#### Entries shown
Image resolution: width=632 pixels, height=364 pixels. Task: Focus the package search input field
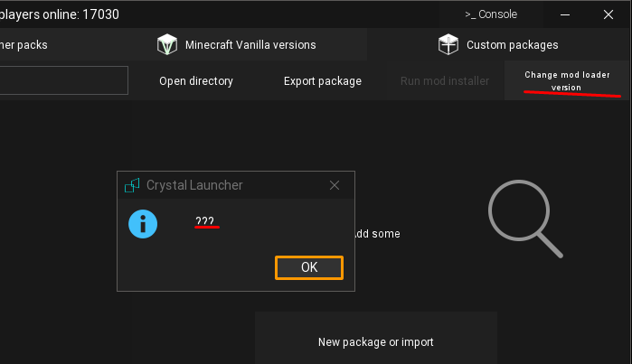63,80
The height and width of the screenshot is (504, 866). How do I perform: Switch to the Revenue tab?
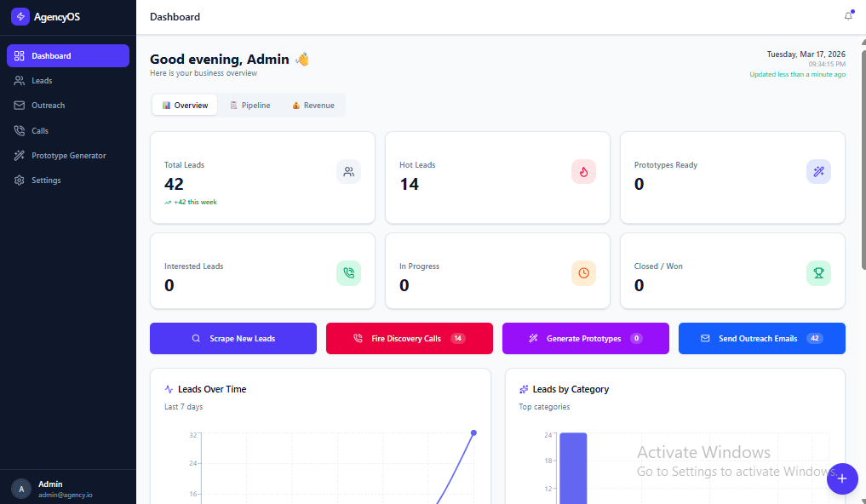tap(313, 106)
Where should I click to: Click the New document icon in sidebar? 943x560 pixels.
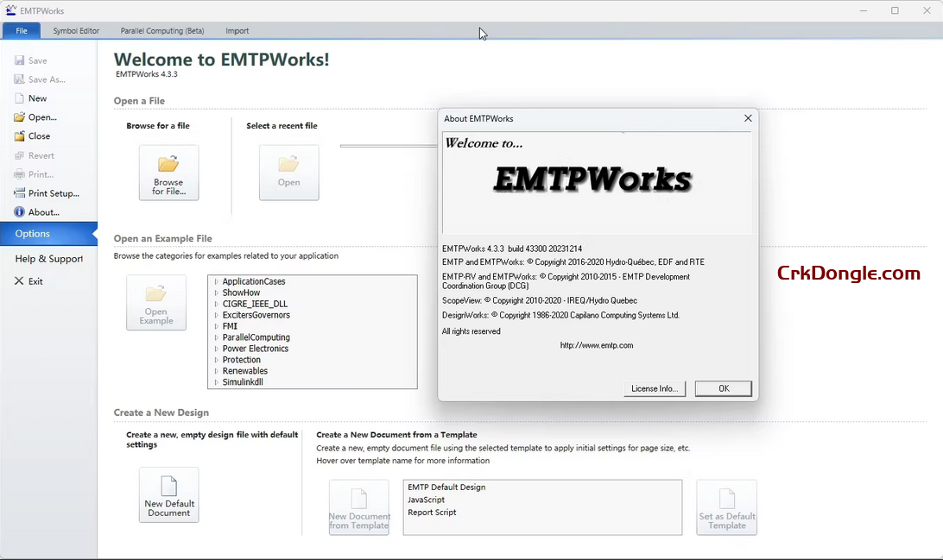[19, 98]
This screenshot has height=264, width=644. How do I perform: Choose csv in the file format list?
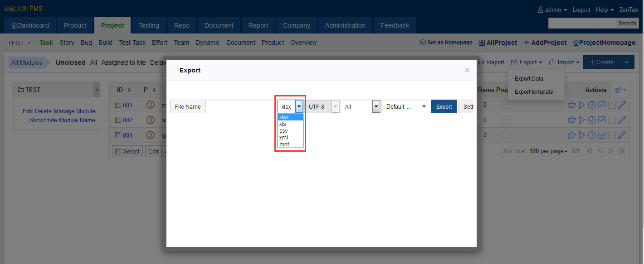(283, 131)
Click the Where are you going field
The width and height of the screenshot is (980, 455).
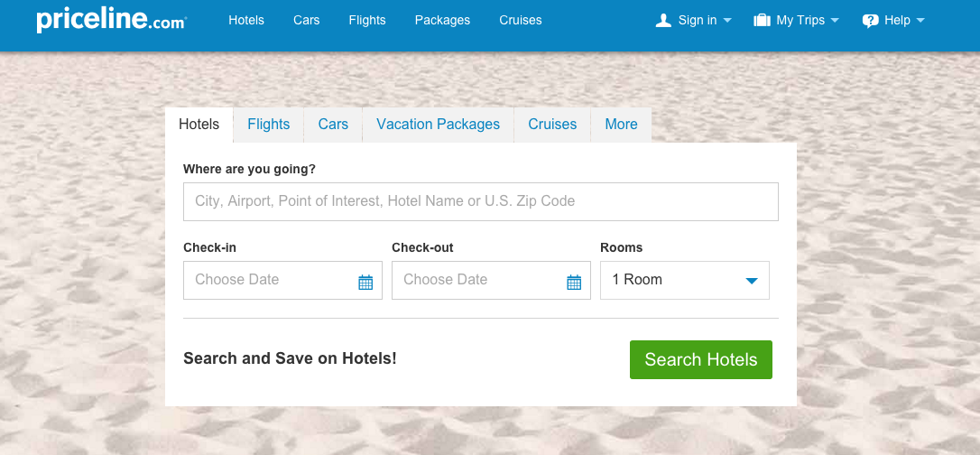(480, 201)
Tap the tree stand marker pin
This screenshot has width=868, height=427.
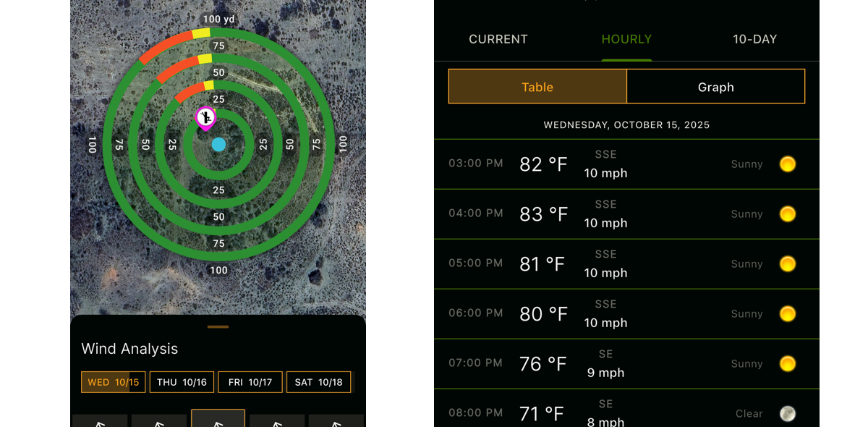[206, 117]
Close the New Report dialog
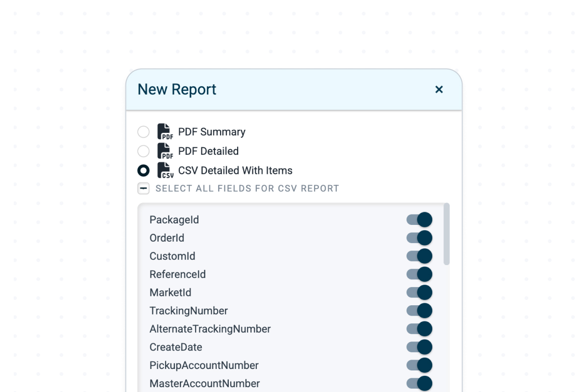Image resolution: width=588 pixels, height=392 pixels. 439,90
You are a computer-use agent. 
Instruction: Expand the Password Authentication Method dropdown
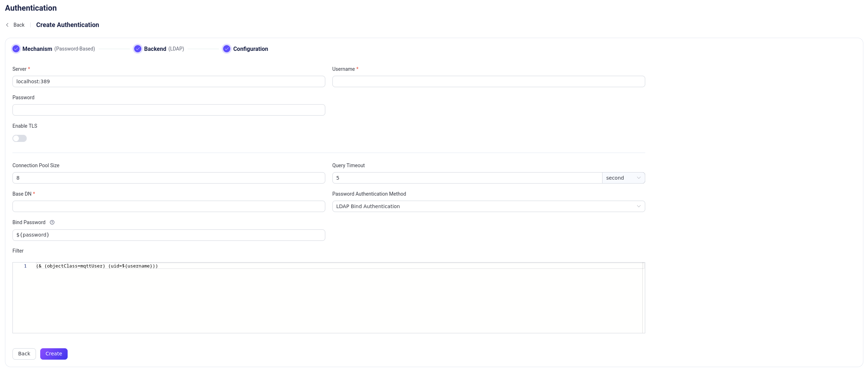[x=488, y=206]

#### What you need to do
The entries are to be copied exactly, and each image is to be omitted.

#### Problem solution
Image resolution: width=632 pixels, height=364 pixels. Task: Focus the package search input field
63,80
The height and width of the screenshot is (504, 866). How do I perform: Switch to the Revenue tab?
tap(313, 106)
Where should I click to: Click the New document icon in sidebar? 943x560 pixels.
[19, 98]
This screenshot has height=264, width=644. How do I perform: Choose csv in the file format list?
(283, 131)
Click the Where are you going field
The width and height of the screenshot is (980, 455).
(480, 201)
Tap the tree stand marker pin
This screenshot has width=868, height=427.
[206, 117]
Close the New Report dialog
Image resolution: width=588 pixels, height=392 pixels. 439,90
You are a computer-use agent. 
Instruction: Expand the Password Authentication Method dropdown
[x=488, y=206]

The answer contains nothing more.